Will Bill Gates’ Leaving Trigger Open Source Acceptance?

Posted in Open Source by admin on June 27th, 2008

When Bill Gates hangs up his hat at the end of today, you have to wonder if Microsoft will grow to accept Open Source now that he’s gone.

Observers from both sides of the fence (that’s the open and closed source fence) say the exit of Microsoft’s number one won’t change the computer giant’s attitude to open source communities overnight, but it may accelerate the changing attitude in Redmond.

“We already see quite a different approach to dealing with OSS and OSS companies from Sam Ramji’s group doing a great job in establishing dialog,” said Rafael Laguna, CEO of Open-Xchange and a former marketing exec at SUSE Linux. “With Gates’ departure, the only mammoth remaining is Ballmer. With him away in a near future, Microsoft will definitely open up. They have to.”

Barry Crist, CEO, Likewise Software said, “For much of Microsoft’s history, its primary strategic initiative has been Windows everywhere. Bill Gates was the primary architect of this and it has served the company well in reaching the $50 billion revenue mark. To get from $50 to $100 billion, however, they will clearly need to embrace the non-Windows world. I suspect this will be easier for Microsoft to accomplish without Gates. We see substantive signs of this happening already.”

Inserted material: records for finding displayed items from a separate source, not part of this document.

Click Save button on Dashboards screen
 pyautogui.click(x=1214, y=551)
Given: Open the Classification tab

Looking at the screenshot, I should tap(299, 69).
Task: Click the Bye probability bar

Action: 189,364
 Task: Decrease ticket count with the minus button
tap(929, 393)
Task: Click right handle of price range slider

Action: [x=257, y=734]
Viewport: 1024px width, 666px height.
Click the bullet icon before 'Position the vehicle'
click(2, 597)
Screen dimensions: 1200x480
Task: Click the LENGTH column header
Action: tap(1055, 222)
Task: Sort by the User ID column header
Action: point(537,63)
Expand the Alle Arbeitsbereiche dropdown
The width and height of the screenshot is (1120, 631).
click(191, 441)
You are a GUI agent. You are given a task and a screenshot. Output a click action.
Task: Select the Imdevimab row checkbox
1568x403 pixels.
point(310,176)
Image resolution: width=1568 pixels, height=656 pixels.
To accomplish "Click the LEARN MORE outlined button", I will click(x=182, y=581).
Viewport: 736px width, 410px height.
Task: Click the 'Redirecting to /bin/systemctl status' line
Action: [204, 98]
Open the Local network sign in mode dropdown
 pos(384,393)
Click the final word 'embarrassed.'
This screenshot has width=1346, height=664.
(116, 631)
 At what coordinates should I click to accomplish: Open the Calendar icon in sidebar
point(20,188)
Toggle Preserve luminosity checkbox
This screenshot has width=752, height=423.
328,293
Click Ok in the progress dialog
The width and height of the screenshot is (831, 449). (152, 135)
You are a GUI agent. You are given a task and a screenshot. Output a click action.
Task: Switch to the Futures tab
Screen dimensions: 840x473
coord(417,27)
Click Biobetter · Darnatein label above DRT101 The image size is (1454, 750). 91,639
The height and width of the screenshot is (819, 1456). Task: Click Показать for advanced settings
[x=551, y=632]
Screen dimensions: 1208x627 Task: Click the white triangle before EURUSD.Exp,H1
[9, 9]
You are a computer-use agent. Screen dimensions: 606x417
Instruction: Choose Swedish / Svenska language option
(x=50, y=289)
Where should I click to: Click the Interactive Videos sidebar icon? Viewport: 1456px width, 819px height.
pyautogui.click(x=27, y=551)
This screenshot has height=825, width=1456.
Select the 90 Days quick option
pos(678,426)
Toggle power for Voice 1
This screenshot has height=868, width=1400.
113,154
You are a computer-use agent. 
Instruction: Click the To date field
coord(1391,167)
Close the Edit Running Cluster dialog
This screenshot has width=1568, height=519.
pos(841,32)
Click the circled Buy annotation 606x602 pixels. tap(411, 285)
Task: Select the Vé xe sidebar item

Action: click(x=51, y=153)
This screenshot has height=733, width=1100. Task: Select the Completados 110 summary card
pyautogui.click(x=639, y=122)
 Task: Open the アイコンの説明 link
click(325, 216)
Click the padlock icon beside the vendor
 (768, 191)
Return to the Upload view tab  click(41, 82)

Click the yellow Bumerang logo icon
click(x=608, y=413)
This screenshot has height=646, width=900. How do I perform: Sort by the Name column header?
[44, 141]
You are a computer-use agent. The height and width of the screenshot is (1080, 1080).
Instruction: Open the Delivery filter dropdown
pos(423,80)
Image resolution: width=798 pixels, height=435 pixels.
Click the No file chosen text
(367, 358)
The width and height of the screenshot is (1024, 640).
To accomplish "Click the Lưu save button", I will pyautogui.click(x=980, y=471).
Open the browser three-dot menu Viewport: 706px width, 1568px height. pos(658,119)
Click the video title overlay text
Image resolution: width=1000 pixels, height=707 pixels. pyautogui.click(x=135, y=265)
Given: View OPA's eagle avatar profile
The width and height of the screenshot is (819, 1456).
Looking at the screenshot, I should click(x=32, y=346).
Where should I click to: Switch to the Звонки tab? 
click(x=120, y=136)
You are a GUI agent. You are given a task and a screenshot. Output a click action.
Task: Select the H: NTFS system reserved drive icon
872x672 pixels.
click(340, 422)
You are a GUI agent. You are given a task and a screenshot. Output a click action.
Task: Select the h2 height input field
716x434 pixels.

One open source backer, Juergen Geck, CTO of Openxchange, hints that Gates’ early departure from Microsoft signals the beginning of the end for proprietary software.

“Bill Gates figured out how to harvest from software licensing early on in the game, and built the biggest software company on the planet from it. Selling software licenses has become a triviality,” he said

Although no one particularly expects Microsoft to open source any of its main applications, even Microsoft programmers hope to see more openness and source code releases in the future. Guys like Andrew Brust, chief of new technology at TwentySix, a longtime Microsoft partner and developer in New York believs Microsoft will consider all the options.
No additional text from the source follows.